Hi there folks, i´m from Brazil and i´m new at this forum. I´m wondering if u guys have a list os soft and hard water plants.

Is there a GH and KH level that would be fair enought for most os the plants? My water is quite soft and i add CaCl2, MgSO4 and NaHCO3 in order to keep GH around 6 and KH 2ºdH. By the way, can i mix the CaCl2 and the MgSO4 in the same bottle before use in the tank?


Best regards,
Marcio.


----------



## Bert H (Mar 2, 2004)

If you keep your kh around 2, you should be able to grow pretty much anything you want.  I don't think there's any list, per se, that breaks up the plants into soft vs hard waters, you can look through the plantfinder for lots of good info. I'm not sure about the Ca/Mg mixing, but my gut tells me it should not be a problem. I'll let others chime in there.

BTW, welcome to apc.


----------



## asukawashere (Mar 11, 2009)

It's more of a spectrum of hardness tolerance than a clear distinction between hard- and soft-water plants. That said, most plants that do well in hard water are also fine in softer water, while the reverse is not so much true. 

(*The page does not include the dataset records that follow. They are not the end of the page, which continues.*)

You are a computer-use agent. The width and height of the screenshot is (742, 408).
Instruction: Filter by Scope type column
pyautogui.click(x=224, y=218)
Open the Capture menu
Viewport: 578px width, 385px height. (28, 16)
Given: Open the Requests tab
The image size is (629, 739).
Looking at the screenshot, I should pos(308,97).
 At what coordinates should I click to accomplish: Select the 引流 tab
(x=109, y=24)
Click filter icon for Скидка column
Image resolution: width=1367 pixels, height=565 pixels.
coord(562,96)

But, if you're looking for particular examples... members of the family Eriocaulaceae family are pretty much strictly soft water plants, as are most plants that require heavy CO2 injection to maintain in the home aquarium. Not coincidentally, these are also the species I have the least experience with, since my tap water is liquid rock.

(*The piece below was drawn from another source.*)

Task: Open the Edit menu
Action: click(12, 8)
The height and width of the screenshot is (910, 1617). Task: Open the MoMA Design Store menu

Plants that are very hard-water tolerant include many of the common aroids (Cryptocoryne & Anubias spp.), java ferns (which are naturally brackish), Sagittaria, Vallisneria, and Ceratophyllum (hornwort). That said, all of the above also do well in soft water.

In short, if you can choose/adjust your water hardness, go with soft water. Gives you a better range of species.


----------



## Marcio_Moraes (Apr 29, 2011)

Hi Bert and asukawashere, thanks for your reply, i really appreciate your help.

My tapwater is actually very soft, both GH and KH tests change colors at the first drop, that´s why i add some Ca, Mg and carbonate. I raise the GH with CaCl2 untill 5ºdH and then add some MgSO4 to get at 6ºdH. I´ll keep trying some plants and choose those who get on well.


Best regards,
Marcio.


----------